The gender discrimination within the workplace is often analysed through the disparities with wage and work position inequalities. Sociological scholars propose that cognitive, perceptual, and behavioral prejudices are prevalent within the workplace, impacting workplace factors like wages, promotions, or given roles and responsibilities. This is seen to emerge from influenced perceptions from workers due to the stereotyping of gender roles. Some scholars propose that African Americans display a higher sympathetic awareness of sexist occurrences because they are often exposed to a similar situation of prejudice and discrimination in the social environment. This can influence how they perceive gender discrimination in the workplace. Another subgroup who exhibits higher awareness surrounding sexist events is proposed to be generally younger people due to generational influences, where they tend to show a stronger sense of idealism and social justice for a more progressive society than the older generation.

== Replication ==
In 2018, Jason E. Strickhouser, Ethan Zell, and Kara E. Harris published their attempt at replicating the Marley hypothesis and found a smaller difference between European Americans' and African Americans' perceptions of racism, as well as no difference between European American participants and African American participants when it came to knowledge on historical racism. The research team conducted two social experiments in a conceptual replication of the original study in different institutional and regional contexts with 228 European American students and 192 African American students.
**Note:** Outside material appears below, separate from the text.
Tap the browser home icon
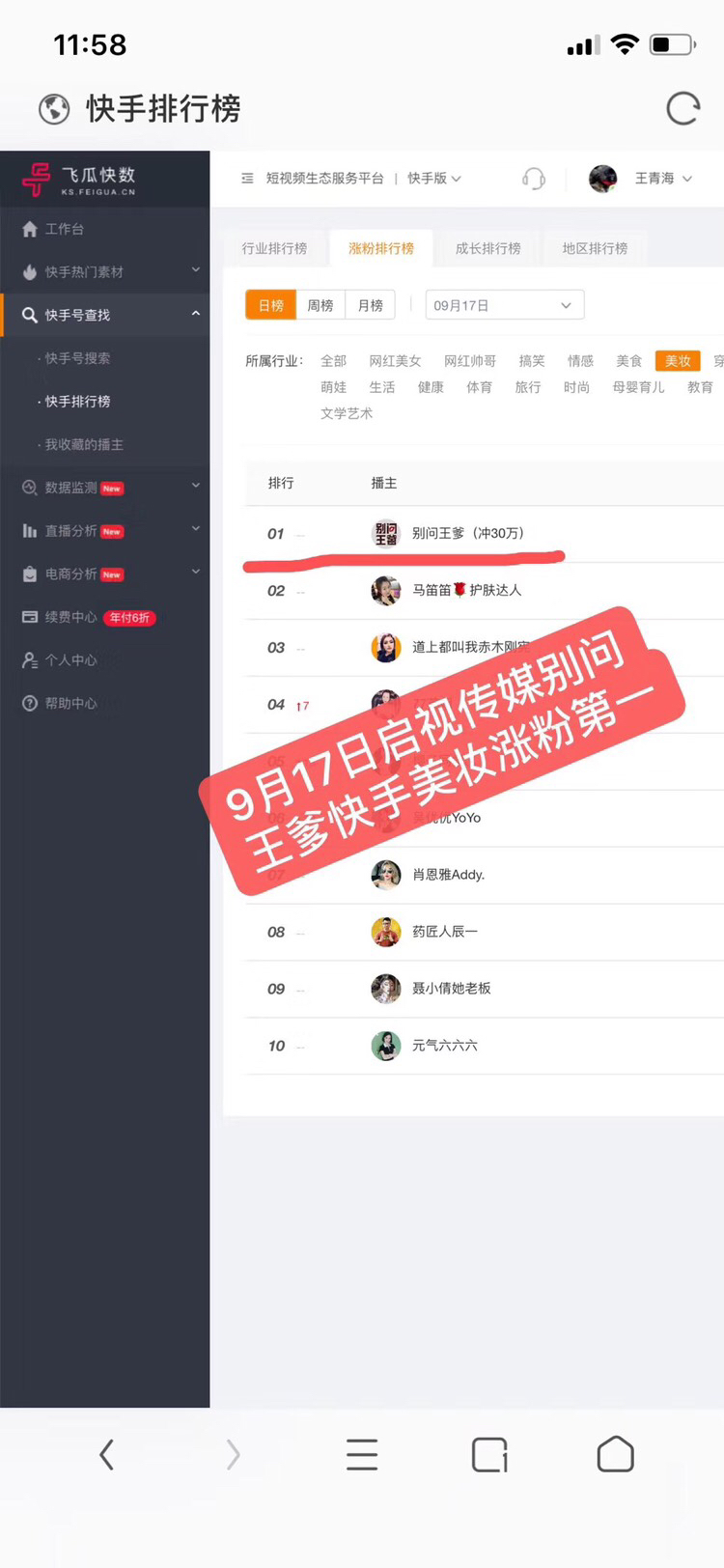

In one experiment, the effect of participants' race on their perception of racism was a third of the size compared to the prior studies' findings on isolated racism and around half for systemic racism, while another experiment found effect sizes that were a quarter of the original studies' regarding isolated racism and a third of the original studies' for systemic racism. Additionally, findings did not demonstrate that African American participants had significantly better knowledge of historical racism compared to European American participants. The research team concluded that while the Marley hypothesis did not replicate fully across all contexts, White Americans may have increased knowledge of historical racism and increased perceptions of racism when they have more frequent contact with Black Americans.